Und genau das ist es warum ich so wütend lache. 

Deal with it. 


3 Kommentare:

  1. Neuland? Im Prinzip gibt es das Internet schon seit 1969, wenn man die erste Inbetriebnahme von ARPANET als Ausgangspunkt nimmt. Das hat nur damals kaum jemand mitbekommen, weil alle so mit der Mondlandung beschäftigt waren. In den 1970ern kamen dann noch das UUCP-Netzwerk und das Usenet. In den 1980ern entstand dann durch die Fusion der Netze mittels TCP/IP das Internet, wie wir es heute kennen, wobei damals auch noch das CSNET, NSN (Nasa Science Network) und das MILNET dazukamen.

    Bis 1984 war das Internet auf die USA und Kanada beschränkt, dann schloß das CERN sein CERNET per TCP/IP mit dem amerikanischen Internet zusammen. 1988 ging es dann los, daß Universitäten und Forschungszentren überall in Europa und Ostasien ans Internet gingen.

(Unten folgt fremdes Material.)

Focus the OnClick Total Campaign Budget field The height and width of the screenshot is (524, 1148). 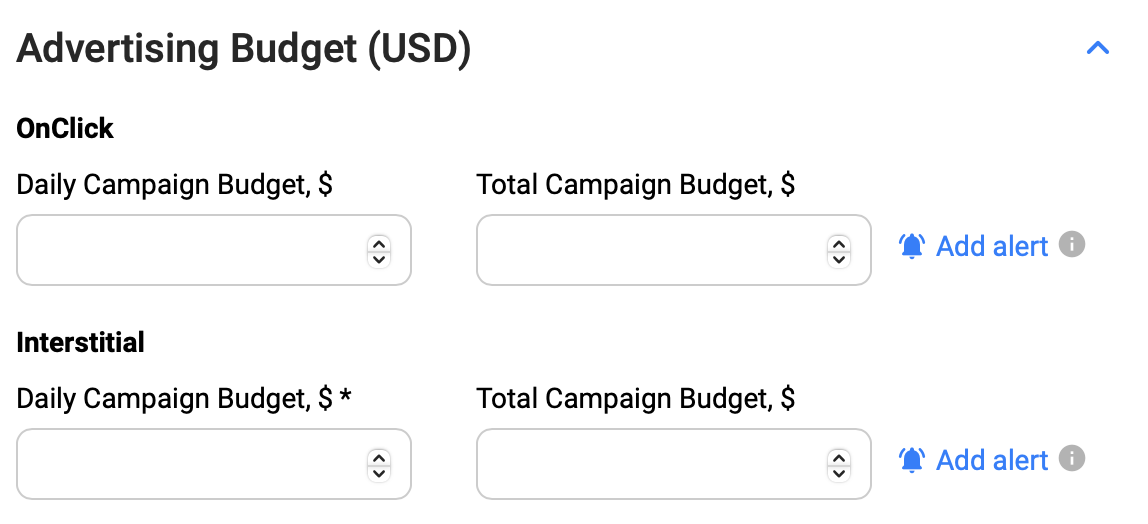pos(650,250)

    Und jetzt? Bemannte Raumfahrt ist nahezu tot, aber das Internet ist überall. Und es ist nicht "neu", es hat eine jahrzehntelange Geschichte hinter sich. Es ist nicht Mitte der 90er plötzlich aus dem Nichts aufgetaucht, es wurde nur für kommerzielle Nutzung geöffnet, wodurch auch normale Menschen ohne Rechenzentrums-Account an einer Uni ins Internet konnten.
    Wenn man sich das Internet ansieht, dann ist es lange Zeit exponentiell gewachsen - erst in jüngster Zeit macht sich eine Sättigung bemerkbar. Die ersten 25 Jahre ist dies Wachstum kaum aufgefallen - ob da nun ein paar Dutzend Rechner zusammenhängen oder ein paar Tausend, das ist global beides nicht viel. Wenn aber jeden Monat Zehntausende von Usern neu hinzukommen, dann gucken die Leute auf einmal.

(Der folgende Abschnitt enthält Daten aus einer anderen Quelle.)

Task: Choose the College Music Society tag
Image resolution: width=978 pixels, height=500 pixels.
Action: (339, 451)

    Das Internet hat seine eigene Geschichte, und es ist kein "Neuland" oder "Wilder Westen", sondern ein gewachsener kommunikativer Raum, der seine eigenen Regeln erschafft. Die Öffnung des Netzes für die Allgemeinheit ab Mitte der 90er brachte die Kultur des kostenlosen Teilens von digitalen Daten jedoch in Konflikt mit dem Copyright-Regime, das Daten als Handelsware betrachtet. DAS ist das Dilemma, in dem wir heute stecken.

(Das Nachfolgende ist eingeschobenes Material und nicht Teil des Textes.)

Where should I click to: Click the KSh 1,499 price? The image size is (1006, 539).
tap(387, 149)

    Die Konzerne - seien es ISPs, die uns die Leitung ins Netz liefern, seien es Content-Verwerter, die Musik, Filme, Zeitschriften, Bücher, Software verkaufen, sehen das freie, offene Netz als ein Problem, weil es keinerlei technische Maßnahmen beinhaltet, mit denen man es kontrollieren und unerwünschte Einflüsse draußenhalten kann. Diese Leute sehnen sich zurück nach den geschlossenen, zentralisierten Netzen wie AOL, CompuServe, BTX/Datex.J usw. - und tun alles, um die Netzneutralität aufzuweichen und offene Hardware- und Software-Plattformen zu torpedieren, um das Internet in seiner heutigen Form zu zerstören und durch Remakes dieser alten Netze zu ersetzen.

    Und das ist das große netzpolitische Problem unserer Zeit. Mit Politikern, für die das Internet "Neuland" ist, ist dieses Problem nicht zu lösen.